SUPLA E OS PUNKS DE BUTIQUE Divertidíssimo o nome da nova banda do papito. Outro dia me lembrei da banda Os Excomungados, especificamente da canção "Union Carbide dá amostra grátis pra dois mil na Índia". A canção se refere ao vazamento de um gás altamente tóxico ocorrido numa fábrica da Union Carbide em Bhopal, Índia, em 1984, que matou dezenas de milhares e sequelou sabe-se lá quantos.


COMPOSITORES O idioma inglês faz a distinção entre o camarada que escreve canções, songwriter, e o tovarisch que lida mais diretamente com claves de sol, bemóis, sustenidos, etc., esse, sim, o composer. Faz sentido e, às vezes, faz muito sentido. Sempre tenho vontade de rir quando qualquer Zé Mané que fica lá, proclamando suas frustrações amorosas numa musiquinha com dois acordes, é apresentado como compositor.


LOBÃO E HERBERT Eu tenho um palpite nunca aventado sobre a implicância do Lobão com o Herbert Vianna (superada, ao que parece). Observem as canções de amor dos dois. O discurso do Herbert é aquele interminável chororô do sujeito que não pega mulher nenhuma. Já o discurso do Lobão é o do homem autoconfiante que sabe que suas blandiciosas palavras de sedução vão colar, sempre. Indo no popular, Herbert é o Waldick Soriano e Lobão, o Wando.

 

CAPAS DE PLAYBOY QUE NÃO EXISTIRAM, MAS QUE MERECIAM TER EXISTIDO Graziela Gonçalves, em qualquer mês de 2006. Graziela é a viúva do Chorão, CBJr. Além de bonita, tem um jeito vibrante e despachado que me agrada muito. Vou com a cara da moça.

## INSTRUÇÕES DE TRABALHO
a) Reproduza fielmente a parte do trecho fornecido que começa nas palavras contendo "LOBÃO E HERBERT" e termina em "Lobão, o Wando.".
b) Quais são os títulos em letras maiúsculas que abrem as seções do trecho fornecido? Liste todos.

## MATERIAL DE ORIGEM
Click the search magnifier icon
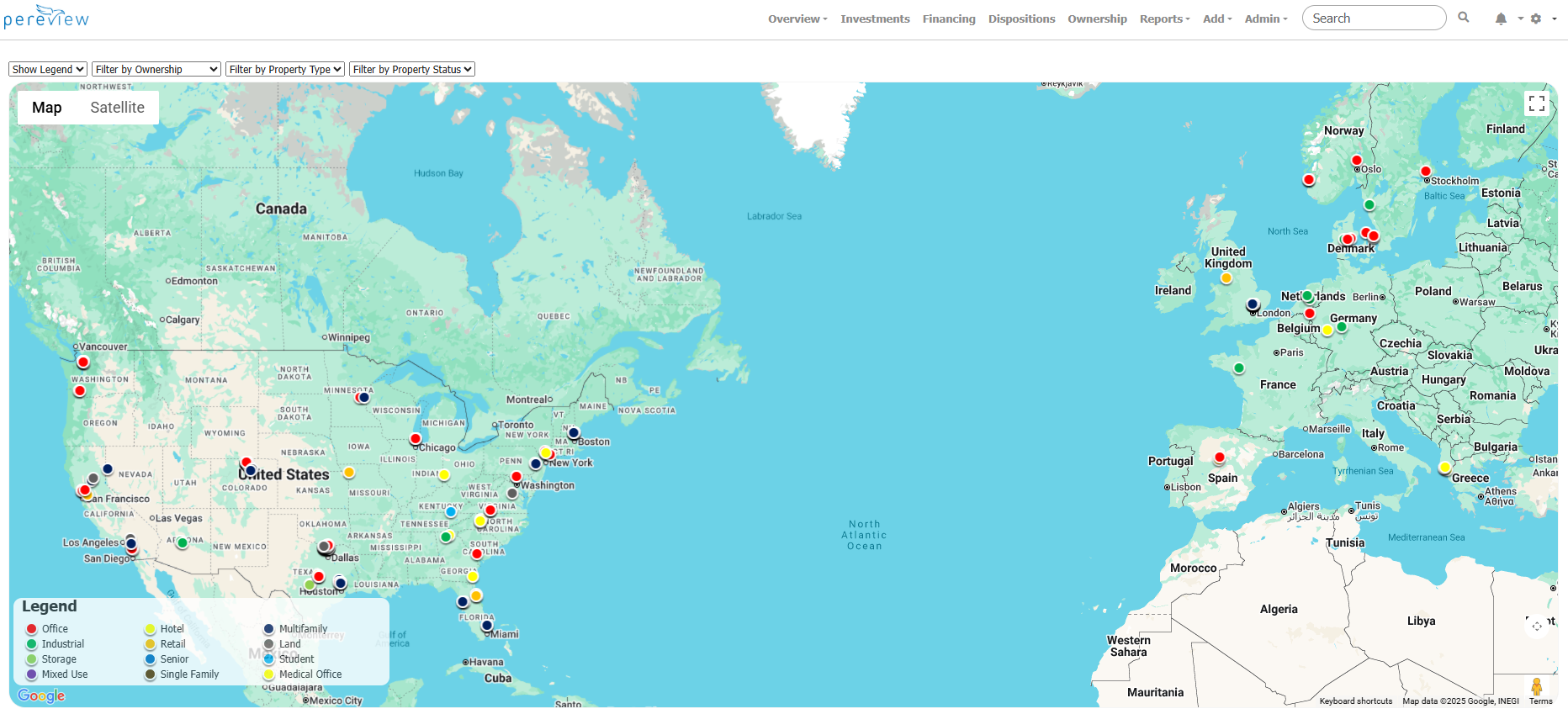The height and width of the screenshot is (714, 1568). [x=1464, y=18]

## RESPOSTAS FINAIS
a)
LOBÃO E HERBERT Eu tenho um palpite nunca aventado sobre a implicância do Lobão com o Herbert Vianna (superada, ao que parece). Observem as canções de amor dos dois. O discurso do Herbert é aquele interminável chororô do sujeito que não pega mulher nenhuma. Já o discurso do Lobão é o do homem autoconfiante que sabe que suas blandiciosas palavras de sedução vão colar, sempre. Indo no popular, Herbert é o Waldick Soriano e Lobão, o Wando.

b)
SUPLA E OS PUNKS DE BUTIQUE
COMPOSITORES
LOBÃO E HERBERT
CAPAS DE PLAYBOY QUE NÃO EXISTIRAM, MAS QUE MERECIAM TER EXISTIDO